Rosé wine has been enjoying quite a bit of popularity lately. It is often placed in the context of a woman’s drink which is wrong. Both sexes enjoy a glass of good rosé.

It is an elegant, light and refreshing experience. They are generally presented with warm weather and snacks, but are versatile and drinkable enough for all seasons.

Rosé wine is special because it is neither red nor white wine. Its taste leans towards white wine, and the color towards red wine. We know that the pigments that give color to wine are found in the skin of grapes. Freshly squeezed grape juice will be transparent, but if we briefly expose it to the action of the skin, it will take on a pink tone.

So the color of Rosé depends on the time the wine was exposed to the skin. The color palette is very wide, from peach to cherry or raspberry. The aromas that adorn Rosé wines can be varied as well, from strawberry, watermelon, raspberry, citrus, floral notes.

"A meal without wine is like a day without sun."

– Anthelme Brillat- Savarin

Rosé wine and its production

There are 3 technologies for the production of rosé wine and they are:

Skin contact

Production technology that is similar to the production of white wines and then rosé wines can be obtained from lighter shades to darker colored ones. Black grapes are crushed and crushed, the mash is sulphured and goes to draining. Then the solitude is very light in color. The drained mash is pressed, and the self-flowing fraction goes to fermentation together with the pressed fraction.
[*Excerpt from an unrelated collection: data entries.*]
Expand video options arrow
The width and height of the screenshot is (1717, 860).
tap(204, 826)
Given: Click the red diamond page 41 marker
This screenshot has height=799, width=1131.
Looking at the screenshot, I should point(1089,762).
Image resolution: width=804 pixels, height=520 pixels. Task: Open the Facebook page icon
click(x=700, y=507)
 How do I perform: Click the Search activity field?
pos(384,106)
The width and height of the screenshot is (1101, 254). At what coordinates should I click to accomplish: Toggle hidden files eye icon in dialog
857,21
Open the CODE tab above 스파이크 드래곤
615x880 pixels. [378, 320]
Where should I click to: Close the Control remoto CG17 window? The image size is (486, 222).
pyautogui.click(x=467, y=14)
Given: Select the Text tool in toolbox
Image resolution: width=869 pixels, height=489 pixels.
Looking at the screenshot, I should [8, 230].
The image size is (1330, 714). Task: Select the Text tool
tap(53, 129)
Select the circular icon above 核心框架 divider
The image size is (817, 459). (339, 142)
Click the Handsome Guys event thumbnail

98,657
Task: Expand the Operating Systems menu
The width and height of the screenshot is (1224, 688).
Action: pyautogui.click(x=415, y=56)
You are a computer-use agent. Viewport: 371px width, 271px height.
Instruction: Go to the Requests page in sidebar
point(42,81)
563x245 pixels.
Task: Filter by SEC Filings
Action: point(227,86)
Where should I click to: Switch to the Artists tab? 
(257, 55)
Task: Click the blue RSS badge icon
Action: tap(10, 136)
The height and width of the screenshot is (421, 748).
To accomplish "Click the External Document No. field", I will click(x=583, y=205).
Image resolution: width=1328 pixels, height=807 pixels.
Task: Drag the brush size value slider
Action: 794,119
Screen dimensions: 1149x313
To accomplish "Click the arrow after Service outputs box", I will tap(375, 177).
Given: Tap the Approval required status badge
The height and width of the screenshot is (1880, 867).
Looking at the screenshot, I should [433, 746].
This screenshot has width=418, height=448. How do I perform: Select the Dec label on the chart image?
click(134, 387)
Saignèe, from French “bleeding”

The production technology is similar to the production of red wines, and then pink wines of darker shades of pink are obtained, which go all the way to red. The grapes are shredded, roasted and the beans are macerated. Cold maceration at low temperatures allows the color to separate from the skin, which turns into juice and does not flow along with the alcoholic fermentation. Maceration usually lasts 3-24 hours, after which the mash goes to draining and pressing. The longer the maceration, the more intensely colored rosé wines are obtained.

Mixing wine

There is a less common technology that combines red and white wine to produce rosé wine. This is especially true when a little red wine is added to color the white wine with a pink hue. This technique is widely used in the Champagne area where Pinot Noir is mixed with the Chardonnay variety to produce sparkling rosé.

Types of Rosé wines

Rosé wines can be made calm, semi-sparkling or sparkling and with a wide range of sweetness, from very dry Provencal rosé to sweet white Zinfandel. Rosé wines are made from a wide selection of grapes and can be found all over the world, it is not unusual to come across Rose Cuvée wines either.

Serving and pairing

The ideal temperature for serving rose wine is between 10 and 15 degrees Celsius.
It goes well with almost all dishes, it is often the choice for light and fresh dishes, snacks and fingerfood.

Rosé Trnjak

Prepared from the Trnjak grape variety. It is adorned with raspberry color and scents of cherry, strawberry and rose. Our gastro recommendation is to combine it with vegetable dishes, white meat, seafood dishes and desserts.

You can buy Rosé Trnjak in our web shop.

Rosé Let’s Go

Rosé Let’s Go – prepared from the Blatina grape variety. It is adorned with a light pink color and scents of cherry, raspberry and herbal notes. It is fresh, light and harmonious with a sweet finish. We recommend consuming before meals as an appetizer or with vegetable dishes, fruit desserts.

You can buy Rosé Let’s Go in our web shop.